L’Assemblée nationale devait se prononcer, selon aufeminin, sur une suspension temporaire de la réforme des retraites de 2023. Si la mesure est votée dans les termes présentés par le gouvernement, certains assurés pourraient partir plus tôt, avec un âge légal maintenu à 62 ans et 9 mois.
En bref
- —Âge légal gelé à 62 ans et 9 mois
- —1964 et début 1965 cités
- —Coût total estimé à 2,2 milliards
Le gel maintiendrait l’âge légal à 62 ans et 9 mois
Selon aufeminin, le gouvernement a déposé un amendement pour suspendre les effets de la réforme des retraites de 2023 jusqu’au 1er janvier 2028. L’objectif serait de bloquer provisoirement la montée progressive de l’âge légal de départ.

Dans le dispositif décrit par le média, l’âge d’ouverture des droits resterait fixé à 62 ans et 9 mois. La réforme initiale prévoyait une poursuite du relèvement, avec un âge légal appelé à augmenter selon l’année de naissance.
Aufeminin, en citant Le Parisien, indique que cette première mesure représenterait un coût supplémentaire estimé à 700 millions d’euros d’ici 2027. Ce chiffre concerne le gel principal, avant prise en compte des extensions à d’autres profils.
Les nés en 1964 et début 1965 sont explicitement cités
L’article source affirme que les personnes nées entre 1964 et 1968 pourraient être concernées par la suspension. Dans le détail, il insiste surtout sur les assurés nés en 1964 et sur ceux du premier trimestre 1965.

Pour les assurés de droit commun mentionnés par aufeminin, l’âge légal resterait à 62 ans et 9 mois. L’article indique aussi que le nombre de trimestres requis serait gelé : 170 trimestres pour les 1964, 171 pour les 1965, puis 172 pour les générations suivantes.
Le cas du premier trimestre 1965 aurait été ajouté pour éviter une rupture entre assurés très proches par leur date de naissance. Selon la source, ces personnes conserveraient un départ possible à 62 ans et 9 mois avec 170 trimestres à valider.
Pour les lecteurs concernés, l’enjeu pratique serait de vérifier leur relevé de carrière auprès de l’assurance retraite. L’âge légal ne suffit pas à lui seul : la durée d’assurance conditionne aussi le niveau de la pension de retraite.
Ce que change la réforme de 2023
La réforme des retraites de 2023 a engagé le relèvement progressif de l’âge légal de départ de 62 à 64 ans. La suspension décrite par aufeminin viserait à geler temporairement cette trajectoire, sans supprimer définitivement la réforme.
Carrières longues et invalidité seraient ajoutées au dispositif
Selon aufeminin, le gouvernement aurait aussi intégré à la dernière minute des profils déjà éligibles à un départ anticipé. Seraient notamment cités les assurés relevant des carrières longues, de l’inaptitude ou de l’invalidité.

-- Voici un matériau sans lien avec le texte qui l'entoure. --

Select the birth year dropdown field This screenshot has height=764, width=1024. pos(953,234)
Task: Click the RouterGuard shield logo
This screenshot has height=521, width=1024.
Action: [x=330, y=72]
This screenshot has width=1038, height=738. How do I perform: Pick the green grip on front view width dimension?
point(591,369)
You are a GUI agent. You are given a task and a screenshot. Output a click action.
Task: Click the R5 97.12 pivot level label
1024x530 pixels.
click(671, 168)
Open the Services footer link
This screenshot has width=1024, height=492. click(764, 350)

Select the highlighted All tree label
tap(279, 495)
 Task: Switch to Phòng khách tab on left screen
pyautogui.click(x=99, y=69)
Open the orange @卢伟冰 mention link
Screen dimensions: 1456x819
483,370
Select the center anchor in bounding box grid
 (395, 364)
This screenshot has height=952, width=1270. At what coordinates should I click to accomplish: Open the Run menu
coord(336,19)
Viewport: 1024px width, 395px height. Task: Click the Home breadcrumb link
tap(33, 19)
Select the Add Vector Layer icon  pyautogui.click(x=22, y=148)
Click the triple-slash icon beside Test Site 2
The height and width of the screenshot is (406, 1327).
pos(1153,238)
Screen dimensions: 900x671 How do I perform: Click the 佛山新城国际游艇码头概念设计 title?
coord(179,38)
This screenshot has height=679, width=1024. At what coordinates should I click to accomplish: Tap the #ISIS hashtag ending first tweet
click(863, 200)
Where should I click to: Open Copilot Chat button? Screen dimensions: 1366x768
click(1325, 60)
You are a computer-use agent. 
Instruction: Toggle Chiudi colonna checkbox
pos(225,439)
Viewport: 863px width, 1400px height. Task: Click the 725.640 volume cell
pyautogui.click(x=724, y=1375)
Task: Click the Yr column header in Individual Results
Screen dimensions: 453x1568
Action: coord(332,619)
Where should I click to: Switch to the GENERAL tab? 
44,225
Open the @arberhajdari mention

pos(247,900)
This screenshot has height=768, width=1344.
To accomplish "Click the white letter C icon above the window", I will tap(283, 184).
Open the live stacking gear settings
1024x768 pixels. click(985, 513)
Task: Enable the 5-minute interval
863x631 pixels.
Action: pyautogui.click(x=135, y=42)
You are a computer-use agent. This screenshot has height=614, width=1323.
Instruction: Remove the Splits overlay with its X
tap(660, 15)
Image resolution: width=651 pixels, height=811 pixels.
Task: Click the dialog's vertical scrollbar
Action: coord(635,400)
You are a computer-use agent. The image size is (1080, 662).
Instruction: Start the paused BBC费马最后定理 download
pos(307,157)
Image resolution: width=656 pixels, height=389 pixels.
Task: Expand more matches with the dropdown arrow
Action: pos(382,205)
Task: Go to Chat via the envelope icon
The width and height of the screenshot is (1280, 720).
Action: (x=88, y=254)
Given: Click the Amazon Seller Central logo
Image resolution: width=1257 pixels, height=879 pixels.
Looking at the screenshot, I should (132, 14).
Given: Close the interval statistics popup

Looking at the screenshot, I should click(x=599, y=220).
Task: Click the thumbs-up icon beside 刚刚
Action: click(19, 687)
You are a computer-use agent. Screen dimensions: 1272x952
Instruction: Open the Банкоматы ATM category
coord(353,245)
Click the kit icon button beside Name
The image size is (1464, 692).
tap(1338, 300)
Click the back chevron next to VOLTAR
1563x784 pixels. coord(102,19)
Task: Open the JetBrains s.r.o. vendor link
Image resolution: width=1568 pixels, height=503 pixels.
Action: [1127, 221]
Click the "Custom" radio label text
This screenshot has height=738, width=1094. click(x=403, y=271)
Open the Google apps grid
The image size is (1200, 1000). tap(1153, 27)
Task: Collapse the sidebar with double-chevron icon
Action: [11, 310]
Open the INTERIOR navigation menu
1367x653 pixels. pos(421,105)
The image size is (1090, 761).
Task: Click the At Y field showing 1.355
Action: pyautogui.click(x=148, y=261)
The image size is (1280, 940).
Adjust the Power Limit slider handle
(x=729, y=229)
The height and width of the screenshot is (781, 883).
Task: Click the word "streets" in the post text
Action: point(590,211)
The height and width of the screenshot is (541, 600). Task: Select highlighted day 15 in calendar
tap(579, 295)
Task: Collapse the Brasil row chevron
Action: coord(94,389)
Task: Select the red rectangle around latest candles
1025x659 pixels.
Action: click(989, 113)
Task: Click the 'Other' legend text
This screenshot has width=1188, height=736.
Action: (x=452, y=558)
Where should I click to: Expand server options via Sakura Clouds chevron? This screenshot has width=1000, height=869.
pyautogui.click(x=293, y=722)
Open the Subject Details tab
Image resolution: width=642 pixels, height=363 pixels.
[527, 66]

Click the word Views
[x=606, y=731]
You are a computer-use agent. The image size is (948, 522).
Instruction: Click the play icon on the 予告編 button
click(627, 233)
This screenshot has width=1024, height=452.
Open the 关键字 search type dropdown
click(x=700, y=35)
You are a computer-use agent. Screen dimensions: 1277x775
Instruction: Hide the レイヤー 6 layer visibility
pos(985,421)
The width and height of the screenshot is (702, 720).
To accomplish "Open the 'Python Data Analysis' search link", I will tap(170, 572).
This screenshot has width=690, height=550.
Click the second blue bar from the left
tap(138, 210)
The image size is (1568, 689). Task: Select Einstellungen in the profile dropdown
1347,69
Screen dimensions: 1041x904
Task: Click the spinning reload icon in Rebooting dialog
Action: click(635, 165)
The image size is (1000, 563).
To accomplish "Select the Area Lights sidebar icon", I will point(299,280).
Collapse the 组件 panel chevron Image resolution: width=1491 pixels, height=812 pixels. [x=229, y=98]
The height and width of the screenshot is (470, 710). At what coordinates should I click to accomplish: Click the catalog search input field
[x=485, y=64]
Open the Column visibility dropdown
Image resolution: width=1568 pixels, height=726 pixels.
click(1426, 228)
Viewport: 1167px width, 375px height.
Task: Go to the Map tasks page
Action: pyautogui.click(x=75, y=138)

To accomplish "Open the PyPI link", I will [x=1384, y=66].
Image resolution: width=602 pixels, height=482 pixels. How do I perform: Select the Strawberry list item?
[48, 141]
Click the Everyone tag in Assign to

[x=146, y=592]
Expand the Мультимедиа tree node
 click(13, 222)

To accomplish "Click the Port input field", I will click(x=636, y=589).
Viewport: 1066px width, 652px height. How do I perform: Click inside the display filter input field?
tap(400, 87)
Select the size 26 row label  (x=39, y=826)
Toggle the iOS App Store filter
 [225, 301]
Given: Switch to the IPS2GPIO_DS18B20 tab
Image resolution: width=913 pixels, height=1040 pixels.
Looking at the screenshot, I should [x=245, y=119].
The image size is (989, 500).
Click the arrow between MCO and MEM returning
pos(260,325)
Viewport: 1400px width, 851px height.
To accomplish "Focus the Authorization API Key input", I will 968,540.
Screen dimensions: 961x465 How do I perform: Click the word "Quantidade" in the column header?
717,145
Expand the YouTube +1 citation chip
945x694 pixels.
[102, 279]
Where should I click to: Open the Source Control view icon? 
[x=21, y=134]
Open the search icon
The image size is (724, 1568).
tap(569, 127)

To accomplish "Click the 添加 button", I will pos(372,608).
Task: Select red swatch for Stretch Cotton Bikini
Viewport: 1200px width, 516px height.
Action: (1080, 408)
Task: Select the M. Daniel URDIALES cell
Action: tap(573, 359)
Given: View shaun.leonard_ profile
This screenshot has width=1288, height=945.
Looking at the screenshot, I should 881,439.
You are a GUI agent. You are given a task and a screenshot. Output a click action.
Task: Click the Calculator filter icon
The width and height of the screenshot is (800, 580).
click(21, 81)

Ces profils ne seraient pas seulement concernés par l’âge légal. L’article indique qu’ils pourraient bénéficier, dès septembre 2026, d’un abaissement de la durée d’assurance requise.
Cette extension aurait été demandée par la gauche lors des négociations, d’après la source. Elle vise des personnes qui partent déjà plus tôt que le régime général, mais dont les droits peuvent dépendre fortement du nombre de trimestres validés.
Fonction publique et régimes particuliers porteraient le coût à 2,2 milliards
La suspension ne viserait pas seulement les salariés du régime général. Selon aufeminin, elle s’étendrait aussi aux catégories actives et super-actives de la fonction publique, comme les douaniers, infirmiers, policiers, pompiers ou contrôleurs aériens.

Ces métiers bénéficient déjà, selon l’article, de départs anticipés liés à la dangerosité ou à la pénibilité du poste. Les militaires ayant plus de 15 ans de service et les infirmiers de catégorie A seraient également inclus dans le périmètre mentionné.
Le texte viserait aussi les salariés et fonctionnaires de Saint-Pierre-et-Miquelon. Dans ce cas, selon aufeminin, le gel permettrait un départ à 62 ans après 167 trimestres cotisés.
Avec l’ensemble de ces extensions, le gouvernement évaluerait le coût total à 2,2 milliards d’euros d’ici fin 2027. Ce montant est présenté par la source comme l’un des principaux points de tension politique autour de la suspension.
La suite dépend du vote parlementaire et du texte définitivement adopté. Les points à surveiller seront le périmètre exact des générations concernées, l’application aux départs anticipés à partir de septembre 2026 et la façon dont les caisses de retraite mettront à jour les droits individuels.